Il Parlamento è una cosa seria. Ma anche il luogo dove sorgono le idee più strampalate. L’ultima in ordine di tempo è targata Pd (non che siano gli unici, sia chiaro) e riguarda il proprietario dei Tesla. Due esponenti dem, infatti, al Senato hanno appena depositato due emendamenti che già tutti hanno battezzato anti-Musk.
L’occasione è la discussione al Senato del ddl Concorrenza. I due senatori Nicita e Basso hanno redatto due proposte di modifiche piuttosto particolari. La prima pone un divieto per i soggetti che esercitano il controllo di piattaforme online regolati dal Digital Service Act, come Musk nel caso di X, di offrire servizi di connettività all’ingrosso e al dettaglio, inclusa la connettività satellitare, sul territorio italiano. Tradotto dal politichese: mantenendo il controllo del social, Elon non potrebbe vendere i servizi di Starlink in Italia. Il secondo emendamento, sempre a firma Nicita e Basso, punta più o meno allo stesso obiettivo (il magnate diventato consigliere di Donald Trump): viene esclusa la tecnologia satellitare dai soggetti terzi che possono accedere alle risorse del Pnrr assegnate agli operatori della telecomunicazione.
Si tratta a tutti gli effetti di una ripicca contro un imprenditore che, prima di acquistare X, era considerato universalmente un genio visionario salvo poi diventare un pazzo reazionario una volta sposata la battaglia per la libertà di espressione a favore di Trump. Il Pd infatti non solo ha presentato il testo delle due proposte di modifica, ma ha pure diramato un comunicato per rivendicare che si tratta di emendamenti “contra personam”.

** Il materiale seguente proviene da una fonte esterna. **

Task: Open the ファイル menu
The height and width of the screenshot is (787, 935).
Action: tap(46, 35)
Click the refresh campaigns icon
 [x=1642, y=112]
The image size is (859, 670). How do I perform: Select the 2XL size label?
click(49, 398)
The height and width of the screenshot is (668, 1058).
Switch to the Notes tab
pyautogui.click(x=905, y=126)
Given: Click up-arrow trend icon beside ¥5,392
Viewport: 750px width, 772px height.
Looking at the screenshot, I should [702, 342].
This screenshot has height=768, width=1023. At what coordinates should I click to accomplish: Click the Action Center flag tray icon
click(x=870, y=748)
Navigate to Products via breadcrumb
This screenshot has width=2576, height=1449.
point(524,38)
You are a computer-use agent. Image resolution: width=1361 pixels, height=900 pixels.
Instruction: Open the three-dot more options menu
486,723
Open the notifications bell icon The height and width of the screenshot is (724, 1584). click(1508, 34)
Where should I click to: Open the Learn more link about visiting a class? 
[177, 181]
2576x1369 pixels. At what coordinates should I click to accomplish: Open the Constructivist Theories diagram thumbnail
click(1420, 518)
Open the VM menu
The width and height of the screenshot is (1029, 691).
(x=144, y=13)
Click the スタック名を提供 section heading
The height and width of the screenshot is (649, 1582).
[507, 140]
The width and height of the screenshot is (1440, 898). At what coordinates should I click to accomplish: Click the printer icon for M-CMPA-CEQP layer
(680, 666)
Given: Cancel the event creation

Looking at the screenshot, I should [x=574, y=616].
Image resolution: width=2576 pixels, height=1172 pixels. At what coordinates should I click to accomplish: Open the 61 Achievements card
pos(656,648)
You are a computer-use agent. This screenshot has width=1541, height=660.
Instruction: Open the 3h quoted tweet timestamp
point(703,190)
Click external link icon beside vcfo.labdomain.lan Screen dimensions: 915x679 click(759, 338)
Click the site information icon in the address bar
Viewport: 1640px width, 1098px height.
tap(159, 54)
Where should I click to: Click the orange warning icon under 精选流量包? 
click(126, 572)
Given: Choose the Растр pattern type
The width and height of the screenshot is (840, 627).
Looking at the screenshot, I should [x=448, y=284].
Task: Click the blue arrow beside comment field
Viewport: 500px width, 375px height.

L’obiettivo neanche troppo nascosto è quello di evitare che Musk possa affittare la sua rete Starlink al governo italiano. Come noto infatti il dialogo sulla questione è andato avanti. Tra Giorgia Meloni ed Elon i rapporti sono ottimi, come dimostra la fotografia scattata a Parigi in occasione della riapertura di Notre Dame che vede il premier italiano a colloquio sia col magnate sudafricano che con Donald Trump.
Non è un mistero che l’esecutivo abbia avviato uno studio per capire se e in che modo utilizzare i servizi di internet veloce satellitare. Sono noti, a causa della stramba inchiesta che ha tirato in mezzo anche Andrea Stroppa, gli studi per la fornitura della rete alle sedi diplomatiche italiane. E poi il sottosegretario all’Innovazione tecnologica, Alessio Butti, aveva spiegato chiaramente che l’esecutivo stava valutando l’uso di Starlink visti “i ritardi degli operatori tradizionali” nel cablare tutta Italia con la banda larga. Musk non ha bisogno di cavi: gli bastano i satelliti che già sono in orbita e quelli che possono essere mandati sullo spazio, di cui è in pratica uno dei pochi a possedere le capacità e i vettori per farlo. Lo stesso Matteo Salvini, a metà novembre, non aveva nascosto il desiderio di stringere accordi con le società del tycoon. “In Italia serve Musk perché serve la connessione di Starlink – aveva detto ad Agorà – altrimenti ci sono troppe città che non sono perfettamente connesse”.